Location
- 1275 Rue Jarry E Montreal, Quebec, H2P 1W9 Canada
- Coordinates: 45°32′47″N 73°36′38″W﻿ / ﻿45.546364°N 73.610522°W

Information
- School type: Public, high school
- School district: Commission scolaire de Montréal
- Principal: Mr. Bruno Laberge
- Enrollment: 602
- Public transit access: Jarry’s subway station

= Académie de Roberval =

Académie de Roberval is a small French high school located in Montreal, Quebec containing approximately 600 students. It is a part of the Centre de services scolaire de Montréal (CSSDM).

== Information ==
- Académie de Roberval is a school with an enriched educational project. Whether by offering enrichment in all subjects, or in special programs such as Latin and methodology. Académie de Roberval has a specific educational project.
- The Académie de Roberval, which is located on the edge of the Villeray and Saint-Michel districts, is a five-minute walk from the Jarry metro station.
- Students are admitted to this free public school after passing an exam.
- The Academy is located since January 2018 at 1205 Rue Jarry Est. It was for several problems (mold, heating, plumbing, etc.) that the school had to move.

== Enriched program ==
The program offered by the Académie de Roberval is a program enriched with subjects such as Latin (offered to secondary 1 and 2 students), Spanish (offered to secondary 3 students) cinema (offered to secondary 4 students and 5) which is an optional course offered only at the Academy, and many other options such as Entrepreneurship or Personal Orientation Project (PPO). In addition, an English first language course is offered to English-speaking or fluent English-speaking students. The two mathematical sequences are offered to students (CST, SN) with six lessons per nine-day cycle. Since fall 2013, integrative project (IP) and community engagement courses have been offered outside of the schedule.

== Board ==
Since 2012, the director of Académie de Roberval has been Mrs. Luisa Cordoba and her assistant is Bruno Laberge. During the last decades, the status of the school has changed enormously.

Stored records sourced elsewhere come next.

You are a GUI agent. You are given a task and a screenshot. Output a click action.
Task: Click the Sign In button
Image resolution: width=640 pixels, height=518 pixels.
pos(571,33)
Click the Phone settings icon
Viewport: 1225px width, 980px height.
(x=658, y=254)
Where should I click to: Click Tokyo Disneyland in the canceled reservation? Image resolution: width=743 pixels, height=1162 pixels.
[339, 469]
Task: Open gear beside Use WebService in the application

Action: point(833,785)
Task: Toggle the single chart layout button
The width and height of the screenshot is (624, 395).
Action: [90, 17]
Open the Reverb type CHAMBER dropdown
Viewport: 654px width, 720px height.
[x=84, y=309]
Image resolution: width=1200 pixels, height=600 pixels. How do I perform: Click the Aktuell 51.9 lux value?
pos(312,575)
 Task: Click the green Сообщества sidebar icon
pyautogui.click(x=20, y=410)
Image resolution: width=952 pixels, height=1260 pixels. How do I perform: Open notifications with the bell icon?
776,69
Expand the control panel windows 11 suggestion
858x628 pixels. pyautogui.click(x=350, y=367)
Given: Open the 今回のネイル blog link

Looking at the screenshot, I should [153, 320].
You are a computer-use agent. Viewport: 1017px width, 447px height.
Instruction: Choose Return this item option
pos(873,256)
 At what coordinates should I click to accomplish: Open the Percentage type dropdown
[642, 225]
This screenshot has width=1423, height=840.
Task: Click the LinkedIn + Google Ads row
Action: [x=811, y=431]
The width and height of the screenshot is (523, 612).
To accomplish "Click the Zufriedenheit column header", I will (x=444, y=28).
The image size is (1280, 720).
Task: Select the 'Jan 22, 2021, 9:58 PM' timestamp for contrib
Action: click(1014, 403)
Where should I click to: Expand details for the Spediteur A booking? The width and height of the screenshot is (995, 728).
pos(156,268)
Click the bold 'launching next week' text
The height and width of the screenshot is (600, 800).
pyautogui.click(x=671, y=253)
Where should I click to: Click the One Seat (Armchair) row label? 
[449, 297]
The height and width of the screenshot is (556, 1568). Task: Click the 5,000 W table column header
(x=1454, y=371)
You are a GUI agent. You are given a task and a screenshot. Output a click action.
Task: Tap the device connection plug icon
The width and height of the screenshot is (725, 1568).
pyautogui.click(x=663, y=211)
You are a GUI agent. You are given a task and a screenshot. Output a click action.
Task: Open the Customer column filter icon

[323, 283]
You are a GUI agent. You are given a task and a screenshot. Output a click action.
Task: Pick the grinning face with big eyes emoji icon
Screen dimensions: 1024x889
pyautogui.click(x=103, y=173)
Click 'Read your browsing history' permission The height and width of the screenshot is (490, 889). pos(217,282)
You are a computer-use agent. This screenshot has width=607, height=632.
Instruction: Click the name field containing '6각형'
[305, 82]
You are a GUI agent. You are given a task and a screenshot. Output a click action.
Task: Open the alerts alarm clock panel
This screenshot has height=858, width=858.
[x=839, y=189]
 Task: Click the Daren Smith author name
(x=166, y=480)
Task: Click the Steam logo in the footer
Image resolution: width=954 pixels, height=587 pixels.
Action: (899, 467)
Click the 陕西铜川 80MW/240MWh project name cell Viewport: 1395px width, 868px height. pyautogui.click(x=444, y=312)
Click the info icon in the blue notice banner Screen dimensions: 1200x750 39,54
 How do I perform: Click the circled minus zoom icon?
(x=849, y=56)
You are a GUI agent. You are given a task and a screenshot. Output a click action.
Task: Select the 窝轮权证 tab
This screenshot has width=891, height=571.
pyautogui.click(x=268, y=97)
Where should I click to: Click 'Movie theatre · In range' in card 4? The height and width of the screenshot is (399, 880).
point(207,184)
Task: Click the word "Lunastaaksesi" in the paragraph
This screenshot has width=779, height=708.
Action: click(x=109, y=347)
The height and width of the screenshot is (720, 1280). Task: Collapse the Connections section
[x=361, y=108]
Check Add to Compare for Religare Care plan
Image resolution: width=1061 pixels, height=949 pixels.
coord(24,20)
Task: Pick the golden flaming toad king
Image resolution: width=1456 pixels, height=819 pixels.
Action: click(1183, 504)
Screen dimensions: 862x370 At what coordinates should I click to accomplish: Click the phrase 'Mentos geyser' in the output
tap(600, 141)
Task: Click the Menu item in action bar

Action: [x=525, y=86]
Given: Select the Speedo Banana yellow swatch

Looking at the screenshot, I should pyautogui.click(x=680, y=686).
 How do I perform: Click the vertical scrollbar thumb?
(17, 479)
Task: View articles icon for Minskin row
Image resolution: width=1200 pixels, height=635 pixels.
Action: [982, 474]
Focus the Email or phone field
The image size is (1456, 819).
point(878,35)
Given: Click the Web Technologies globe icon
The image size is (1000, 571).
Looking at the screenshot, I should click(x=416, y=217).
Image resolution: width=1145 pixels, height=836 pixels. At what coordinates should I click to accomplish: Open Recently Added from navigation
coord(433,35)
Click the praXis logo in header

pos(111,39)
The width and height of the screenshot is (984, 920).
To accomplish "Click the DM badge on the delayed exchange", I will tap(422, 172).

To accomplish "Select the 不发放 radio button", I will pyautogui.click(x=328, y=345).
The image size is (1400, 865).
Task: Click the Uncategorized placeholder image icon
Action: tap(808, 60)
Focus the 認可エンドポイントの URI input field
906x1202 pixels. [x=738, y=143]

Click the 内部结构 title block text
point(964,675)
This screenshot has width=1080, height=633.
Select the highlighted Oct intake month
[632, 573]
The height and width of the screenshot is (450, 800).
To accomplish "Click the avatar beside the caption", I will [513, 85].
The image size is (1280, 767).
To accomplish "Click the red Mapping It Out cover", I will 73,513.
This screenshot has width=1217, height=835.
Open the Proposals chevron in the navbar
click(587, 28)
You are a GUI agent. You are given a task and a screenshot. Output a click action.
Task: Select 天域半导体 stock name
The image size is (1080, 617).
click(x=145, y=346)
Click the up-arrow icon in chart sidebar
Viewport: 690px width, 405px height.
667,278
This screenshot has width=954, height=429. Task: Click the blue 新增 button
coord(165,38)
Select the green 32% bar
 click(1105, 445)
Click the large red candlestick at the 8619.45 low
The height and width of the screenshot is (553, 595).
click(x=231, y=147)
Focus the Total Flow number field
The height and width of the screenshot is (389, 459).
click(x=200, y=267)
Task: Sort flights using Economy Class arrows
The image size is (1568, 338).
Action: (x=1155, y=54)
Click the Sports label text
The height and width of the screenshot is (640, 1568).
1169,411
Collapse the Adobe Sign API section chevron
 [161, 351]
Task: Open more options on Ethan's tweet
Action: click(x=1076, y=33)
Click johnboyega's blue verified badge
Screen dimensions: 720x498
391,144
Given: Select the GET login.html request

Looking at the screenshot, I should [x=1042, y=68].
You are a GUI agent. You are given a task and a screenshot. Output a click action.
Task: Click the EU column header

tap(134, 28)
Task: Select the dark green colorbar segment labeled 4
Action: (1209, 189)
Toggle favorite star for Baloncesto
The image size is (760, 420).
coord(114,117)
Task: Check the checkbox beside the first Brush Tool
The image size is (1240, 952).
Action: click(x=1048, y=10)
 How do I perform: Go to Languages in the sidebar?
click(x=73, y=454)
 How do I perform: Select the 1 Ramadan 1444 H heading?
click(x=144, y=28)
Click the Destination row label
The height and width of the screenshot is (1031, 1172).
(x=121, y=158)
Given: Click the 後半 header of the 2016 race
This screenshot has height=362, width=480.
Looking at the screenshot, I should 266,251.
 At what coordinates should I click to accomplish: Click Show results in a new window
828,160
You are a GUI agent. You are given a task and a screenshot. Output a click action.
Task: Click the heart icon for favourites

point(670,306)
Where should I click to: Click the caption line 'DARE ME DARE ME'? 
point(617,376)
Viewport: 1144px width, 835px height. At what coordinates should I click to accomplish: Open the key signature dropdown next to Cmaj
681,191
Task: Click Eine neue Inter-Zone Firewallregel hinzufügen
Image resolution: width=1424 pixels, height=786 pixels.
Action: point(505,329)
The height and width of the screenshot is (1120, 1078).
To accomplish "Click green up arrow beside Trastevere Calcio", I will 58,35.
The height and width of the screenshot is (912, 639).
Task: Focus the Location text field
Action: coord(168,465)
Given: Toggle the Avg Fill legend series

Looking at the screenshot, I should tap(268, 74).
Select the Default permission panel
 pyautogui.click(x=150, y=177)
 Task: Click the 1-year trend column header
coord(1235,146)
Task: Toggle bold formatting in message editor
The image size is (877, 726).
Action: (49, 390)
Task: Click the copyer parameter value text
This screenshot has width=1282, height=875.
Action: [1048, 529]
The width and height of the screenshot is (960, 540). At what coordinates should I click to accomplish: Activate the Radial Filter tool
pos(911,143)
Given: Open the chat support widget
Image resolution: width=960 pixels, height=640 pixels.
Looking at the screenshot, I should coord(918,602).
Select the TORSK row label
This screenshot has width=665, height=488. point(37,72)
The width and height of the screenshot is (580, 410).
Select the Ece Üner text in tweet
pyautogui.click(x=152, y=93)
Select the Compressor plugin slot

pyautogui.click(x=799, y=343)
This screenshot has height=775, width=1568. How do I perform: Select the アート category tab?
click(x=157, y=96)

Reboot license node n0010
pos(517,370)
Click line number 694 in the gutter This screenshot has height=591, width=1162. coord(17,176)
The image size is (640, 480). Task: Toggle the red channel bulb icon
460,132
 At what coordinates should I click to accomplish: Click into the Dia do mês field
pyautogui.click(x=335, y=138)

From January 2018 to July 2019, the director of the Academy was Jaziel Petrone and his assistant was still Bruno Laberge.

In August 2019, Mr. Laberge became director and Marie-Claude Bachand his assistant.

== Address change ==
In December 2017, the school building closed due to mold. The old school building was located at 1385 Rue de Castelnau E, behind the Jean-Talon Hospital and near the Fabre metro station. Since then, the school has not finished the planned work with a budget of $ 14.5 million.